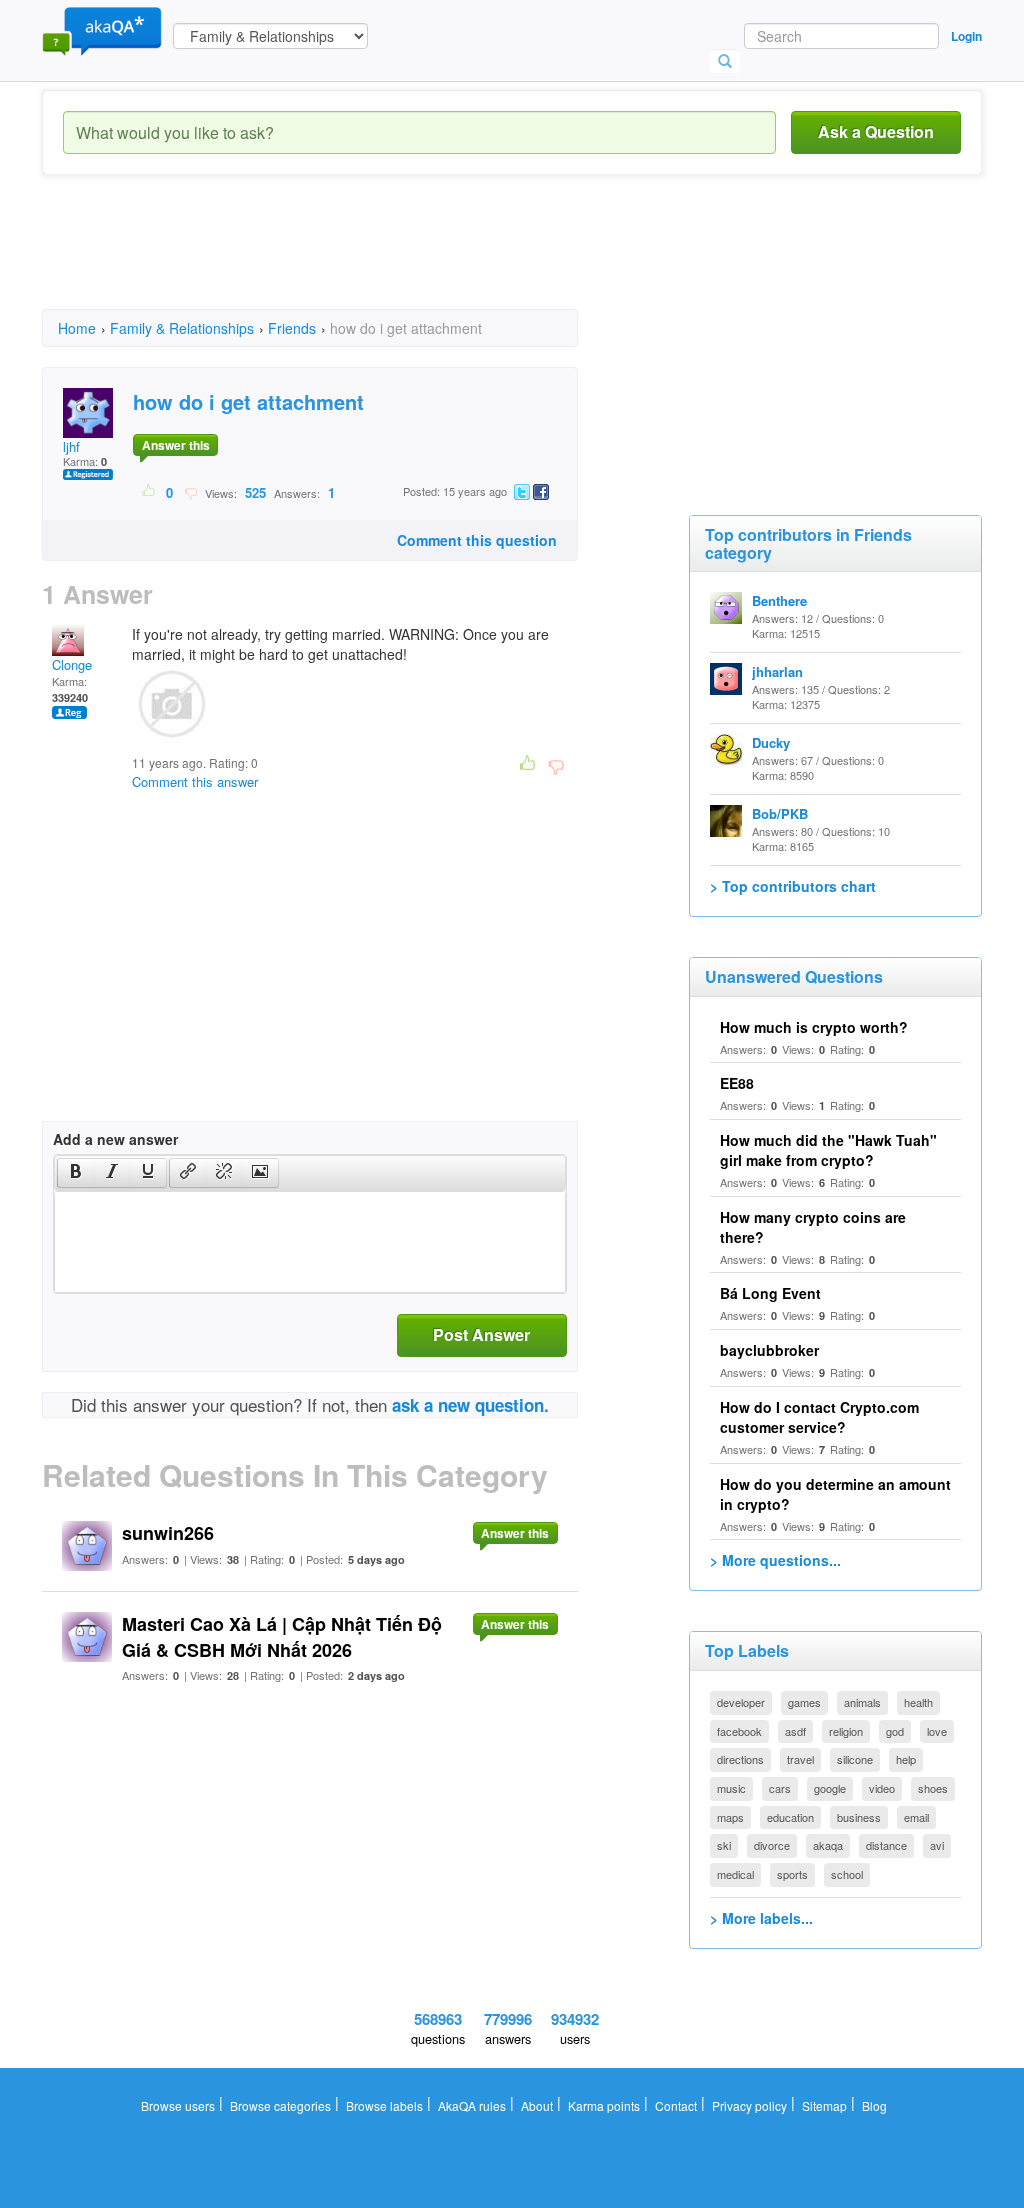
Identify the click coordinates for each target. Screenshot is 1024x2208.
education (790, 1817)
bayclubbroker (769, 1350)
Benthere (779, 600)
==========
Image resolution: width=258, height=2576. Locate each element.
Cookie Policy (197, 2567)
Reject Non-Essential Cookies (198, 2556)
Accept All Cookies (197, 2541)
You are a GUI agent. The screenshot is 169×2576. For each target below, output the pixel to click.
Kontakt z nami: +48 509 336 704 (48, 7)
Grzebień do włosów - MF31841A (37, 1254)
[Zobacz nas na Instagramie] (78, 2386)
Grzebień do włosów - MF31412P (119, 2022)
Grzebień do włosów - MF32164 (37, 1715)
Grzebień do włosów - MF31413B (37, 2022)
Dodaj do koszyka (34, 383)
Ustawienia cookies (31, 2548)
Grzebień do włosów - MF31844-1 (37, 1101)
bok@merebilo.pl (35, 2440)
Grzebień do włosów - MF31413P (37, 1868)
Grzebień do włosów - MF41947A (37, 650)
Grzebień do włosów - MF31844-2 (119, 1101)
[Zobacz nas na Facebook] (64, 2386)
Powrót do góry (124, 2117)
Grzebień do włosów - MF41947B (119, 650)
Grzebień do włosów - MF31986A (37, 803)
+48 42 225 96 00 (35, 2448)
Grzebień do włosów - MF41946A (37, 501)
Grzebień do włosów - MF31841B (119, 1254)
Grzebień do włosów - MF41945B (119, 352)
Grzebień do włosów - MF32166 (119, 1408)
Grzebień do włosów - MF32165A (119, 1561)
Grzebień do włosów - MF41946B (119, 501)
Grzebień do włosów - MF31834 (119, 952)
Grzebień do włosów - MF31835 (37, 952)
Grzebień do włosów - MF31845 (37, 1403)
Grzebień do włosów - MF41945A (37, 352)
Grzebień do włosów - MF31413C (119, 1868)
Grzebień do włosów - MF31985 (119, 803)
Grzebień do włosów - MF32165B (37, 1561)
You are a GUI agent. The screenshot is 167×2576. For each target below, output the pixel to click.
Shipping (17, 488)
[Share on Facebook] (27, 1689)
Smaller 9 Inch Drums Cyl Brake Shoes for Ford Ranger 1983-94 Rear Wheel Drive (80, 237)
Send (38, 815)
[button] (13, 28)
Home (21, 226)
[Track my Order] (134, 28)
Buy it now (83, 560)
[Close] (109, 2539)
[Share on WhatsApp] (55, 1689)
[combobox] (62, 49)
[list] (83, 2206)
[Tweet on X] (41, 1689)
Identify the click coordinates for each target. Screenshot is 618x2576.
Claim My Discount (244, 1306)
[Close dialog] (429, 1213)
==========
Required work → Say how many lines in the records include the string "each", giving the figure by itself.

Output → 5